Sparse CCA via Precision Adjusted Iterative Thresholding
This work addresses a theoretical gap in high-dimensional data analysis for researchers in statistics and bioinformatics, though it is incremental as it builds on existing sparse CCA methods.
The paper tackled the lack of theoretical foundation for sparse Canonical Correlation Analysis (CCA) in high-dimensional settings by introducing a characterization for sparsity, proposing the CAPIT procedure for estimation, and proving it is rate-optimal. It applied the method to a breast cancer dataset, identifying methylation probes linked to genes known as prognosis signatures for metastasis.

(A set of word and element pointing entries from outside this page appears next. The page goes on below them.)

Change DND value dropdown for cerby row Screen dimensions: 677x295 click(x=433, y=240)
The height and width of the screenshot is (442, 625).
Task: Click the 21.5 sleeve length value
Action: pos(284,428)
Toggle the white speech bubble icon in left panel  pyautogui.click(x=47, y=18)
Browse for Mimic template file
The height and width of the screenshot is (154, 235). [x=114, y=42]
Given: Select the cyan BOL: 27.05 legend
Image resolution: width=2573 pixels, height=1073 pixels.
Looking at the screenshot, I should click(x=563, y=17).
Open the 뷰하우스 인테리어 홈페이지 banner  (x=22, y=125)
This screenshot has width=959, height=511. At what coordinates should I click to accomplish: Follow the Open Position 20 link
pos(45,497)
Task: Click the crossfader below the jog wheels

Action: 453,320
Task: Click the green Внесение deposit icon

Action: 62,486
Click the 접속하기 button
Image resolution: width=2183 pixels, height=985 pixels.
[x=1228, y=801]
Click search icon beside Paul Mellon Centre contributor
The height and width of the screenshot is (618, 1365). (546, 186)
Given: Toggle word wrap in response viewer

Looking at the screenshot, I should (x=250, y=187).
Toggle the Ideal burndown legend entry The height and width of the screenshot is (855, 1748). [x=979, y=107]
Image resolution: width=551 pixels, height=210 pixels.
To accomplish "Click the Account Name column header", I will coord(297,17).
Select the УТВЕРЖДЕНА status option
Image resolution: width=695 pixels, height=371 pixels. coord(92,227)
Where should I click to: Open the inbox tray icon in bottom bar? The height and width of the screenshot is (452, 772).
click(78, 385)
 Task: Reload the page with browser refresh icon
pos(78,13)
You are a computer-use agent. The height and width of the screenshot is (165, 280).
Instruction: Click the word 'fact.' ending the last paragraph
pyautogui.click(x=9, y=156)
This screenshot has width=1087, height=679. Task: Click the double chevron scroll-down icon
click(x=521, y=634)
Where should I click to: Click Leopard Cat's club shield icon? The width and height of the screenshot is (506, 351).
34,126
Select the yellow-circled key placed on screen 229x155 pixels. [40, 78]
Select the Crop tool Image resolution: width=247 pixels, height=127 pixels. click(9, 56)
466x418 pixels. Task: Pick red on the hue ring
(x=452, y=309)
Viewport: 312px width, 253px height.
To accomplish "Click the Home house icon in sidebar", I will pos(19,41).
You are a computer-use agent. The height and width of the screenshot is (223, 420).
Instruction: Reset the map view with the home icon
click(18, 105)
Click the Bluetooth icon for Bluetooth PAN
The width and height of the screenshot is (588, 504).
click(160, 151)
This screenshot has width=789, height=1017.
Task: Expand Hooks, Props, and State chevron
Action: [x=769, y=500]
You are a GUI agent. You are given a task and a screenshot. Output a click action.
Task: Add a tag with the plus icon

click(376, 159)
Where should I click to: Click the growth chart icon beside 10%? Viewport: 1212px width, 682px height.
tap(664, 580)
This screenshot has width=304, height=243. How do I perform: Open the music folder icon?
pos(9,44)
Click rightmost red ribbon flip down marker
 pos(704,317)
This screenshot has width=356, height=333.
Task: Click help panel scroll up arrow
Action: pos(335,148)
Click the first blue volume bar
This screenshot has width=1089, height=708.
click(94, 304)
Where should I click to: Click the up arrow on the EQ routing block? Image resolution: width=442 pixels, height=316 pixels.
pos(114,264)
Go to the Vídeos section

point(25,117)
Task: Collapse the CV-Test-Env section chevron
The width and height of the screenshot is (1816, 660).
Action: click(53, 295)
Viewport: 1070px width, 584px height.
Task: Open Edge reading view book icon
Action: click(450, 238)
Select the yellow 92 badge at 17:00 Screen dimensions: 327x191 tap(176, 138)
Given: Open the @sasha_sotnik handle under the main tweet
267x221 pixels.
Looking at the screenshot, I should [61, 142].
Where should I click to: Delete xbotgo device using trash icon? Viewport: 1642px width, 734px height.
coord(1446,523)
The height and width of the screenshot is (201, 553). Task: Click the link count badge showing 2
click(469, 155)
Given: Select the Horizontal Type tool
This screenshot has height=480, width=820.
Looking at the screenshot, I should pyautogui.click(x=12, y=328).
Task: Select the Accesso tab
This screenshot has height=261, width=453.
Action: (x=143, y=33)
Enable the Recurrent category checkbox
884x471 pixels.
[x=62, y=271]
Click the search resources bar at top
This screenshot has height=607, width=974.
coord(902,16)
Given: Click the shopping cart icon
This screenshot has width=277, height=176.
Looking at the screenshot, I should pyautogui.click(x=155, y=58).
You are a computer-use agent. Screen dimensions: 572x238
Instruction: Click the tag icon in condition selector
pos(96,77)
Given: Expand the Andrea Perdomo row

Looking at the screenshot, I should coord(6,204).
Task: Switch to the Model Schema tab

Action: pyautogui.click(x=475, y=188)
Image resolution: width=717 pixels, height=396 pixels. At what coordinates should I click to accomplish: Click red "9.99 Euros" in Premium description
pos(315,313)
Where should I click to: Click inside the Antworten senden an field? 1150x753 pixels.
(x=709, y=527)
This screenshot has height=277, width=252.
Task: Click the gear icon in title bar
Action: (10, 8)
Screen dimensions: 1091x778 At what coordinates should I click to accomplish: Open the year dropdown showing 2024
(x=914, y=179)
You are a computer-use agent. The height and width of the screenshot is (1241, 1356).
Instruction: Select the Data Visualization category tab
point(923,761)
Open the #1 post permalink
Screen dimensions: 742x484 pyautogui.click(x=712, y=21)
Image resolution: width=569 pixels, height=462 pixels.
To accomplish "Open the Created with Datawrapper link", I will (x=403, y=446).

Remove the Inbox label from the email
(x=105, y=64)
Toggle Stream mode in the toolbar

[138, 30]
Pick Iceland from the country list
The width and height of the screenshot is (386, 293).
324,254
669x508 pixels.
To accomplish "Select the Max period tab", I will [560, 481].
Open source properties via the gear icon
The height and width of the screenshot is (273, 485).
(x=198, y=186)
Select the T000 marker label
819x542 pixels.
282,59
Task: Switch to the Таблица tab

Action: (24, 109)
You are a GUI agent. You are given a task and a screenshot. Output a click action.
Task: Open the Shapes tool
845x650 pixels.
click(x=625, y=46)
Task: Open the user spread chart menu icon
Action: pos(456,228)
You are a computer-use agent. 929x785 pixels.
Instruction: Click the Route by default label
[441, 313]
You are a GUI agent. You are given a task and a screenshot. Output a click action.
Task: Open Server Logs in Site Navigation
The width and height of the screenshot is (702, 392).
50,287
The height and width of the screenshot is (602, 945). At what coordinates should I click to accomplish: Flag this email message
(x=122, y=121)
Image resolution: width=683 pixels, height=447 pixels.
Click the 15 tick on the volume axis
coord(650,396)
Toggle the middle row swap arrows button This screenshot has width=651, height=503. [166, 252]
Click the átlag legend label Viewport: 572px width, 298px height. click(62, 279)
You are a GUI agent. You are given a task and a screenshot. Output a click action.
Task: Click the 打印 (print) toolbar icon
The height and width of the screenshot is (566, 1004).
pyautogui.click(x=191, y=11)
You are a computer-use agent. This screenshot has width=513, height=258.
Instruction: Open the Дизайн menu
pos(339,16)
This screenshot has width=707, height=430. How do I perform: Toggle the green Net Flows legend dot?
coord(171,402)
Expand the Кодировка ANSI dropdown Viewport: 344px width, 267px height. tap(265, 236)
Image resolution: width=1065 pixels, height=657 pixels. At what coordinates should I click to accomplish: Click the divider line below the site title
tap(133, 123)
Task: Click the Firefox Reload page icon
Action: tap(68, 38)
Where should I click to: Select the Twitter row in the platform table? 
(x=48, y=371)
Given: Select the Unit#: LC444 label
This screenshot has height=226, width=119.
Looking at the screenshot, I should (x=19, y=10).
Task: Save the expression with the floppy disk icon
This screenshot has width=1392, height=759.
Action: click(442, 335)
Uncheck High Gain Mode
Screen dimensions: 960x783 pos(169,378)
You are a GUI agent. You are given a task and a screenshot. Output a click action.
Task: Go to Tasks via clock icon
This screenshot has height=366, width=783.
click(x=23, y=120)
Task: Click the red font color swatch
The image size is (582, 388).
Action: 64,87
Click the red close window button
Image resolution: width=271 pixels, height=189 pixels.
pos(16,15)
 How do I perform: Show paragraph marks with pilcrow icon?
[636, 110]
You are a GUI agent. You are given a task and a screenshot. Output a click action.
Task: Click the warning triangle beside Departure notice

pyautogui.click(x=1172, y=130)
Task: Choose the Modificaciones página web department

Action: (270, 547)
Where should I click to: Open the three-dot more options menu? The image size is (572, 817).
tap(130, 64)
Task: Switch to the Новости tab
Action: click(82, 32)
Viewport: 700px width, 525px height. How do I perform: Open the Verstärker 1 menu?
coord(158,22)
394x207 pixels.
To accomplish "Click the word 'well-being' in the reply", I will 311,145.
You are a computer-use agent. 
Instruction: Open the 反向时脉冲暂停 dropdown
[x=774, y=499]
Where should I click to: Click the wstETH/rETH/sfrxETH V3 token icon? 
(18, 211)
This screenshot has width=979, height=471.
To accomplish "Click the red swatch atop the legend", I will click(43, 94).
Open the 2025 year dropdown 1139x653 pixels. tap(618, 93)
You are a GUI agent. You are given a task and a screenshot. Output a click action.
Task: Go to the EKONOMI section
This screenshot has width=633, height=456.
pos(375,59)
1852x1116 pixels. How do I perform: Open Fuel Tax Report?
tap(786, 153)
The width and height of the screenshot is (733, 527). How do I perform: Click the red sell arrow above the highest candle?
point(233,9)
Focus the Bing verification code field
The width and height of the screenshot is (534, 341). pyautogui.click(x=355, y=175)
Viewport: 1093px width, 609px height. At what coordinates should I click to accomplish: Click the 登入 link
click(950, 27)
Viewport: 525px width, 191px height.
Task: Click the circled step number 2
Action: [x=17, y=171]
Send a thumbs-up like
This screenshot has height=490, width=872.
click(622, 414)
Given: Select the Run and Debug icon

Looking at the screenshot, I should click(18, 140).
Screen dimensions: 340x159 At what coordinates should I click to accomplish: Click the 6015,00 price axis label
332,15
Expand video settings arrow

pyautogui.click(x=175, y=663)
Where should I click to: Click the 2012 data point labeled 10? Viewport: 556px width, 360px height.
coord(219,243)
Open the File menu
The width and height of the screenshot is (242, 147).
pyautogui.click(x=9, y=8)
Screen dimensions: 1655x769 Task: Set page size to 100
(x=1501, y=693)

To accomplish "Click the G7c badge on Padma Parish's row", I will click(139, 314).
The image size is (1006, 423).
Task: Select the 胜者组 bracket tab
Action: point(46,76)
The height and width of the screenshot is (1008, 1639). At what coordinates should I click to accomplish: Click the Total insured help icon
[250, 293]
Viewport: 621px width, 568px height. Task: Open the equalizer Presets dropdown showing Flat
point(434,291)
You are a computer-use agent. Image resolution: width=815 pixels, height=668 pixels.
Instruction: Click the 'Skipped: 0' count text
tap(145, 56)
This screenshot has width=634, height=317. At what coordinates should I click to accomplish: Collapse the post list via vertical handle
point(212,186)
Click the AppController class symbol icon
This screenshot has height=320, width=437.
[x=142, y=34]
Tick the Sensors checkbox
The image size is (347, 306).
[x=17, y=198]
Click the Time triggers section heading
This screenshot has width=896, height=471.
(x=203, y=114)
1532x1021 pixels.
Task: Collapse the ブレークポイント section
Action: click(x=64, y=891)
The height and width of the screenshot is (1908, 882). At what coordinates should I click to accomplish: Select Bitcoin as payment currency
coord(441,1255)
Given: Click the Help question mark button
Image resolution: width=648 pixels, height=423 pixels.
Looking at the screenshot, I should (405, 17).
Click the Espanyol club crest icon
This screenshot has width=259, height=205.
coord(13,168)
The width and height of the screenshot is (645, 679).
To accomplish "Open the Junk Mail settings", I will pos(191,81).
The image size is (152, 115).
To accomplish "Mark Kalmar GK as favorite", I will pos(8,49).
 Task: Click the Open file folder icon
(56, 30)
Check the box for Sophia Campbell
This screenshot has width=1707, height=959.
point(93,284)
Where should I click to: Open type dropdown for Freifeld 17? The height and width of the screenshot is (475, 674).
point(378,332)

Sparse Canonical Correlation Analysis (CCA) has received considerable attention in high-dimensional data analysis to study the relationship between two sets of random variables. However, there has been remarkably little theoretical statistical foundation on sparse CCA in high-dimensional settings despite active methodological and applied research activities. In this paper, we introduce an elementary sufficient and necessary characterization such that the solution of CCA is indeed sparse, propose a computationally efficient procedure, called CAPIT, to estimate the canonical directions, and show that the procedure is rate-optimal under various assumptions on nuisance parameters. The procedure is applied to a breast cancer dataset from The Cancer Genome Atlas project. We identify methylation probes that are associated with genes, which have been previously characterized as prognosis signatures of the metastasis of breast cancer.